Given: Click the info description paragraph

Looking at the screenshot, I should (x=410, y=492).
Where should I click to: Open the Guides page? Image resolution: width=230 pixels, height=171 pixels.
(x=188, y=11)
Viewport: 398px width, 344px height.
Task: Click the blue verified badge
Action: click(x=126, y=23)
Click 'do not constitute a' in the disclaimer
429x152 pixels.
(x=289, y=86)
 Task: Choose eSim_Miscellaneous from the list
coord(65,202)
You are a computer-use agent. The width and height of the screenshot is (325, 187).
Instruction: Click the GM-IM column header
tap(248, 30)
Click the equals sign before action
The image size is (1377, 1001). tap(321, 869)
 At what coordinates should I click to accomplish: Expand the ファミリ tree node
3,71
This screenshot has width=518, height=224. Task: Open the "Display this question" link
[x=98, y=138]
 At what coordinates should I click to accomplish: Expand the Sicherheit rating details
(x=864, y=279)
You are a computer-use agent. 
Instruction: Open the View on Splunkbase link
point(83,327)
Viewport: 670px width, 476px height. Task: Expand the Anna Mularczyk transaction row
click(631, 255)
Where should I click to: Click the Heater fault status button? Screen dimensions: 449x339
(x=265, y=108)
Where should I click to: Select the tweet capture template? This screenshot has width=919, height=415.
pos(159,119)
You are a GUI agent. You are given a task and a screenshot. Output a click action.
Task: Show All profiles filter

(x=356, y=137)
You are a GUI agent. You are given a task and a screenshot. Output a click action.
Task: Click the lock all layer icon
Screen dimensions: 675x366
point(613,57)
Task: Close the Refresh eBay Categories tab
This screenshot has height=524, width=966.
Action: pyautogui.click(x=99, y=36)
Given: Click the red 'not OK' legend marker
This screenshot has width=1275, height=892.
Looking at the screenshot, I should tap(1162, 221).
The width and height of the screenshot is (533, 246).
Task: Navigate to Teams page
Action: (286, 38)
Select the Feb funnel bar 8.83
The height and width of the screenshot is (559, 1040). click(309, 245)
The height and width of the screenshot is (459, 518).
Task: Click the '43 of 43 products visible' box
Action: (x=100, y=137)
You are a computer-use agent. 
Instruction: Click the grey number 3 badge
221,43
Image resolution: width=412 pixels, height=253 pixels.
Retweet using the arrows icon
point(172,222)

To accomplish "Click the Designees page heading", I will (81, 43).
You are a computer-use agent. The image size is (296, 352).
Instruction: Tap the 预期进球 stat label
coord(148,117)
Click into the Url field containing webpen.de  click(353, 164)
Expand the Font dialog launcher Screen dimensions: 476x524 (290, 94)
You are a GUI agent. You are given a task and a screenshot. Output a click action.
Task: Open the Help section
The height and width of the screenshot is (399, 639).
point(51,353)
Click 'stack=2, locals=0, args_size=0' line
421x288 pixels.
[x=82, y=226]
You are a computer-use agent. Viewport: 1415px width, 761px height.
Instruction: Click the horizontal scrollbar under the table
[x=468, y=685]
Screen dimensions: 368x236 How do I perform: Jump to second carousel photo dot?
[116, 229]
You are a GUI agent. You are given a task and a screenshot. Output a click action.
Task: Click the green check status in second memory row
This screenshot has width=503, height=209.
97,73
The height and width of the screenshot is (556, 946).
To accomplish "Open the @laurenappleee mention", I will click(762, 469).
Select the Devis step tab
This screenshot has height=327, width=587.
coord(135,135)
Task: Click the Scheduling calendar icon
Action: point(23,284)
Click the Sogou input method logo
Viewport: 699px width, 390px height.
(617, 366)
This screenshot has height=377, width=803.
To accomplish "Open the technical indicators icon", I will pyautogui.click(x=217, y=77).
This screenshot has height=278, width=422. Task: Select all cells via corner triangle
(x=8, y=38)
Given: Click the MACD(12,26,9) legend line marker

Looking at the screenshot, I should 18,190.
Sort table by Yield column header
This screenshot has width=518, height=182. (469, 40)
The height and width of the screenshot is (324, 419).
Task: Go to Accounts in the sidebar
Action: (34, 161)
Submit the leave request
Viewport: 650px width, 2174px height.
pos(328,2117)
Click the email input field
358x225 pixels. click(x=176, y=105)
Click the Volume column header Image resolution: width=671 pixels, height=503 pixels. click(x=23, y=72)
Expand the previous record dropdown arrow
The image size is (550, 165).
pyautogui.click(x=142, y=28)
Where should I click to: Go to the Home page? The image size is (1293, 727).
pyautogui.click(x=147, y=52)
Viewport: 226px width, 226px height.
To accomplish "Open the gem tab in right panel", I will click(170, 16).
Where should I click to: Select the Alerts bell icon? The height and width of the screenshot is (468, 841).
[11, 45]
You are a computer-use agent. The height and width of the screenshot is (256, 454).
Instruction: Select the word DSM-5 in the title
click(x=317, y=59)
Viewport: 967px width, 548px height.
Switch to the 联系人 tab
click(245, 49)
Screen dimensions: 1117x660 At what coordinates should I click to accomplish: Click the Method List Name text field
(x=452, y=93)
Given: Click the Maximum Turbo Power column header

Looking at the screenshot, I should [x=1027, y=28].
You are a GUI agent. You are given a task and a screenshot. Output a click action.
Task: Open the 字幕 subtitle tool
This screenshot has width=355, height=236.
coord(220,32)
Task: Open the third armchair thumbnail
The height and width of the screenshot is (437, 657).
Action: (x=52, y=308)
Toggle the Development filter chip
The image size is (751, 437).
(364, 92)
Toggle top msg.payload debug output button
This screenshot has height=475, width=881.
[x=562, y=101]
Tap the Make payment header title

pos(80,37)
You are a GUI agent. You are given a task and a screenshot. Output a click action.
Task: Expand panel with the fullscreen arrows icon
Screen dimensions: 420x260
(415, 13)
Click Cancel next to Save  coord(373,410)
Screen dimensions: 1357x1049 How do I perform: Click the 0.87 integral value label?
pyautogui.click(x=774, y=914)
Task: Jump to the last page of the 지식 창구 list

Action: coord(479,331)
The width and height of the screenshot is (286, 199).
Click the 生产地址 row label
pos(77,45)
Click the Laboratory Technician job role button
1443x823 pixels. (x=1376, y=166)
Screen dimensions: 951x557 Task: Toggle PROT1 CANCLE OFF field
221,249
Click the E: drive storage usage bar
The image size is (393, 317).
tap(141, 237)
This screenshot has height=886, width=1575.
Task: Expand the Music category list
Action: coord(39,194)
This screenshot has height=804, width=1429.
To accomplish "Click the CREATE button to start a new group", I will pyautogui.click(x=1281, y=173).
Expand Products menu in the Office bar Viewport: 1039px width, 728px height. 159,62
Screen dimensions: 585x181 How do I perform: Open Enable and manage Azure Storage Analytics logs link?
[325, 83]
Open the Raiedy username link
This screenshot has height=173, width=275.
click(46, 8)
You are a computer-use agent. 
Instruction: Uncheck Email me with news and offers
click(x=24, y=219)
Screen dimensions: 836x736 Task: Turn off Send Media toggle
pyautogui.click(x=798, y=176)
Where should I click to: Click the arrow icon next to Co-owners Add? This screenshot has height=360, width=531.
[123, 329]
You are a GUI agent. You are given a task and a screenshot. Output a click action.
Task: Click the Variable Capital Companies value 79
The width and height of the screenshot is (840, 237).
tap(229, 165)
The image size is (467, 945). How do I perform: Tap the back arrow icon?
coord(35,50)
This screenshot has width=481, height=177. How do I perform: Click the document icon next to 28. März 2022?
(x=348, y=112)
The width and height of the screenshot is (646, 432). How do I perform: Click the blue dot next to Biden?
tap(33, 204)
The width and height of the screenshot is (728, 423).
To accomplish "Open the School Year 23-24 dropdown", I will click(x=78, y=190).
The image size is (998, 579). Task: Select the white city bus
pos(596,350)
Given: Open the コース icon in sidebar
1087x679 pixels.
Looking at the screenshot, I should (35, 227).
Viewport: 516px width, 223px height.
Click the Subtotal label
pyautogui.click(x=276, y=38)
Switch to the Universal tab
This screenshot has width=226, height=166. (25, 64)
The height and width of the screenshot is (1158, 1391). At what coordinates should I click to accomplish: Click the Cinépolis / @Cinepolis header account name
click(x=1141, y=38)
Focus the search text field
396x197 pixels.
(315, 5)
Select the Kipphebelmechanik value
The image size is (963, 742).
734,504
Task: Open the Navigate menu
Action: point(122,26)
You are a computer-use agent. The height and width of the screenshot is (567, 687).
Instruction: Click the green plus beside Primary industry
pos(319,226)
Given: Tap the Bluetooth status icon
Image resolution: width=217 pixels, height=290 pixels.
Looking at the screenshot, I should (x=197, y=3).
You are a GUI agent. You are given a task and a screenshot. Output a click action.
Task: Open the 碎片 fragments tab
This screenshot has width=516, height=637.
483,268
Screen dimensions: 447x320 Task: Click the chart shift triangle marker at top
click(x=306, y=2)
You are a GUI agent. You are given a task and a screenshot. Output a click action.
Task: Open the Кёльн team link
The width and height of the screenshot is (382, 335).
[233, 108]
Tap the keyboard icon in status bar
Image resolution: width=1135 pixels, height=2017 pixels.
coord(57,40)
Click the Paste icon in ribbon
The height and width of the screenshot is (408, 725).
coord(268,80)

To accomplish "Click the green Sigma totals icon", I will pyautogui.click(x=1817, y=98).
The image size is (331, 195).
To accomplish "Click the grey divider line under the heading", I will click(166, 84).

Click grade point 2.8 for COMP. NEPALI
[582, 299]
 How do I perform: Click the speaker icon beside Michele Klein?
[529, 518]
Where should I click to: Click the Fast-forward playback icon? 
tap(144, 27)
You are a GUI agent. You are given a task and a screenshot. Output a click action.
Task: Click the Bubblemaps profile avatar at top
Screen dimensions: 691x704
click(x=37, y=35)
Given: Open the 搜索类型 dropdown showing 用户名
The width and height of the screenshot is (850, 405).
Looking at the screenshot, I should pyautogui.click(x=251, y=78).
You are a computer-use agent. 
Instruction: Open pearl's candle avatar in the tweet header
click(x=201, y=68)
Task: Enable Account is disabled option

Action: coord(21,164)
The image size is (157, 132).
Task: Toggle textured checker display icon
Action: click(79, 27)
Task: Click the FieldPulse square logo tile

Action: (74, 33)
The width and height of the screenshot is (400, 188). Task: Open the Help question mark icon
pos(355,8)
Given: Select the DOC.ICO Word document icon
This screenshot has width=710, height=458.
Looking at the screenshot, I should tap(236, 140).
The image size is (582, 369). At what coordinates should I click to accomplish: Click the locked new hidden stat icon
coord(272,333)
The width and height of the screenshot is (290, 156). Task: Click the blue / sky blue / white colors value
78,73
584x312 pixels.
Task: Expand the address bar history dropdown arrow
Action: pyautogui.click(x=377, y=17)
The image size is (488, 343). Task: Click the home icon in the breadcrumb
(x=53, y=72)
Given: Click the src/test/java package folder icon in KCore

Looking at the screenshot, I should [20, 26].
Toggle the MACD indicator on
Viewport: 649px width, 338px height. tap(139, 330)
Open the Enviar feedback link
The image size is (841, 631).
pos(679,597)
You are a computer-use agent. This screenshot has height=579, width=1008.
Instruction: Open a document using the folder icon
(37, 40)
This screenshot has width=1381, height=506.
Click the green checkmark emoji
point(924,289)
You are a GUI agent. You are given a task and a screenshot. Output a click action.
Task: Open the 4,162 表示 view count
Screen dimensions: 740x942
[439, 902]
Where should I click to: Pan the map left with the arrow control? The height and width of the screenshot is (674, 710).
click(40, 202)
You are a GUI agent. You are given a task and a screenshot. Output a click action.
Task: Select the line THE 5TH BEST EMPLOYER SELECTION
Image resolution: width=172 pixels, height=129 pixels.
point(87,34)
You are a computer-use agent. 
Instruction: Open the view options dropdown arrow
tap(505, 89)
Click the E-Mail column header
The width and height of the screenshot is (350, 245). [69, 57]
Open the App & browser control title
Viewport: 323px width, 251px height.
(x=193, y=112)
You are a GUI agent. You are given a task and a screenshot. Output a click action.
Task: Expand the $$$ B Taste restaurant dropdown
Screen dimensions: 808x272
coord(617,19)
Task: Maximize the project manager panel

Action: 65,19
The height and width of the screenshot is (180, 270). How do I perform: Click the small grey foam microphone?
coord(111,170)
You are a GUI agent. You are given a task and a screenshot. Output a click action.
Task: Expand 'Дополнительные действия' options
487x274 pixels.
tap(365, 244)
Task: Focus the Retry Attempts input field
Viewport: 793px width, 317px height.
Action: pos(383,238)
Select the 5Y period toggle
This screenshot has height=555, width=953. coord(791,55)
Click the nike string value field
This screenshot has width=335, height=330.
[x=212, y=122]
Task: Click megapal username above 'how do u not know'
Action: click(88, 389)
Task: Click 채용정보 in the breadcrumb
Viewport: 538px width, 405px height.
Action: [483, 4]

**Task instructions**. Retype exactly, and only, the lines above from the one where "This screenshot has height=524, width=966." occurs up to and including the one where "Given: Click the red 'not OK' legend marker" occurs.

**Exercise response**.
This screenshot has height=524, width=966.
Action: pyautogui.click(x=99, y=36)
Given: Click the red 'not OK' legend marker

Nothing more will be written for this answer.